いくら “大した事ない症状 ” なんて言われても早紀にしてみれば不安。
そして、それはわたしも同じだった。
「監視をしない事でしょうか。あと“ 完全に克服 ” なんて事は考えない方がいいと思うんです。人見知り、対人恐怖症、人の視線が怖い ……そんな人は世の中にいくらでもいます。それも個性の一つだと思いましょうよ。生活に大きな支障のない程度になればいい。今はそんなゆとりが一番大切な時だと思います」
ヒロさんは、驚くほど厳しい顔で即答した。
「見守る事は、とても大事な事です。でも出来れば、同じ “ 場 ” を共有した空間で見守って欲しいんです。
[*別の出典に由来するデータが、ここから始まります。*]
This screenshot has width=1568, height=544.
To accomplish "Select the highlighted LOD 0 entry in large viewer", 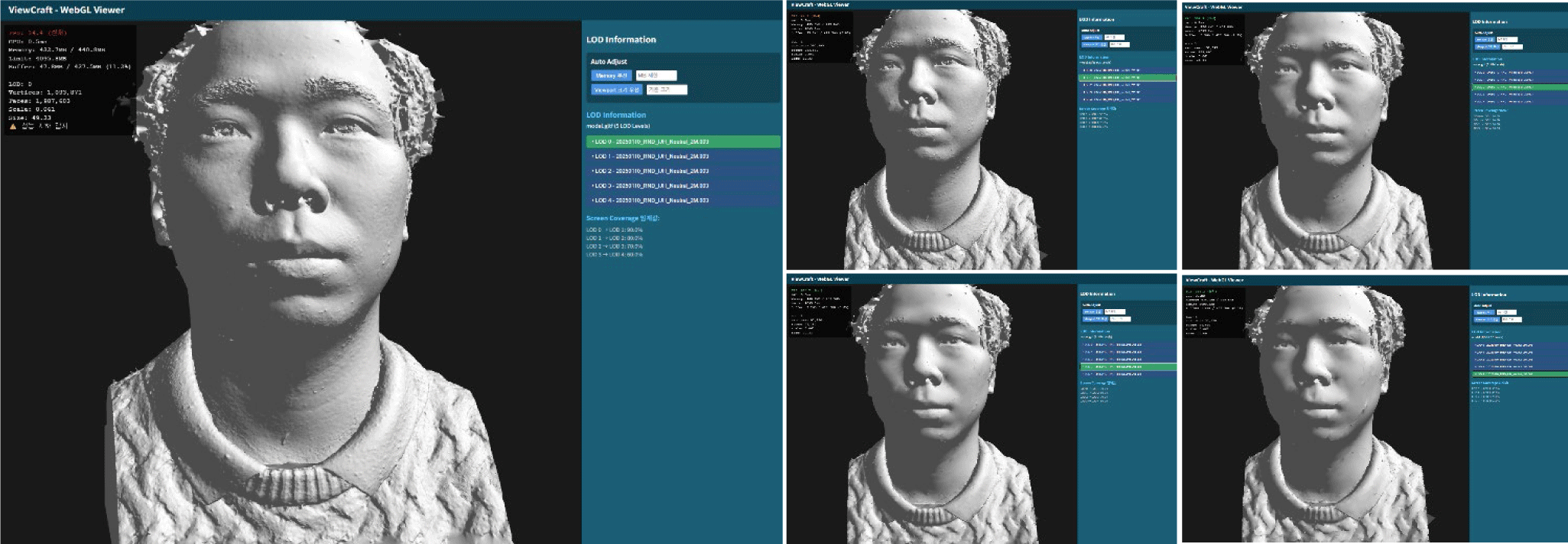I will point(683,142).
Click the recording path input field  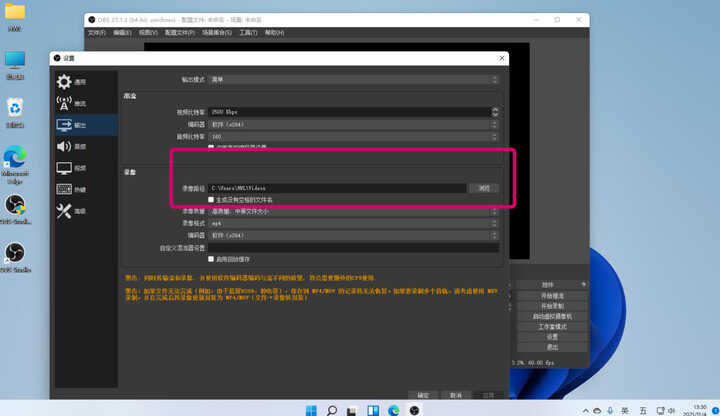click(338, 188)
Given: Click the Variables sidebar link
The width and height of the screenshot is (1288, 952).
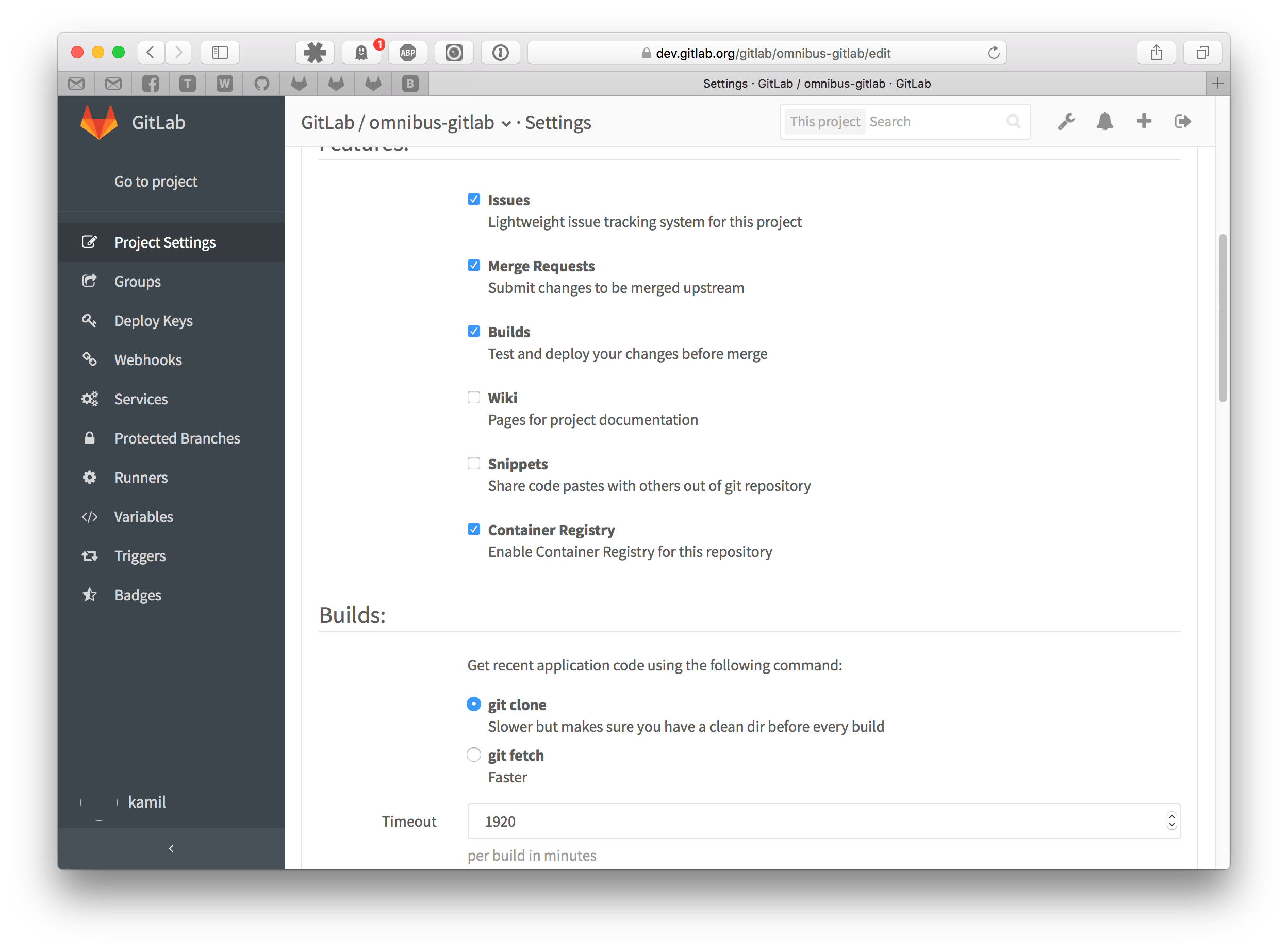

ランニングを見守るなら、一緒に走って欲しいです。もし、バッティングセンターに行くのなら、早紀さんやお母さんにも打って欲しいです ……ところでおじさん、いきなりですけど昔、大学の野球部の合宿所に差し入れを持って来てくれた事がありましたよね」
ヒロさんの顔が少年に戻った。
・・・ホント、表情の豊かな人
「ん ? そうだったか ?」
突然の昔話に、お父さんの目が天井に向いた。
「はい、ハーゲンダッツです。一人一個づつ配っても余るほど大量に。当時の大学生にとってハーゲンダッツは夢のアイスだったんで、合宿所は大盛りあがりになりました。そこで余ったアイス争奪の卓球大会をしたんです」
「ああ、思い出した。俺も参加したんだ」
お父さんが嬉しそうに言った。
・・・でもいきなり何の話かしら ?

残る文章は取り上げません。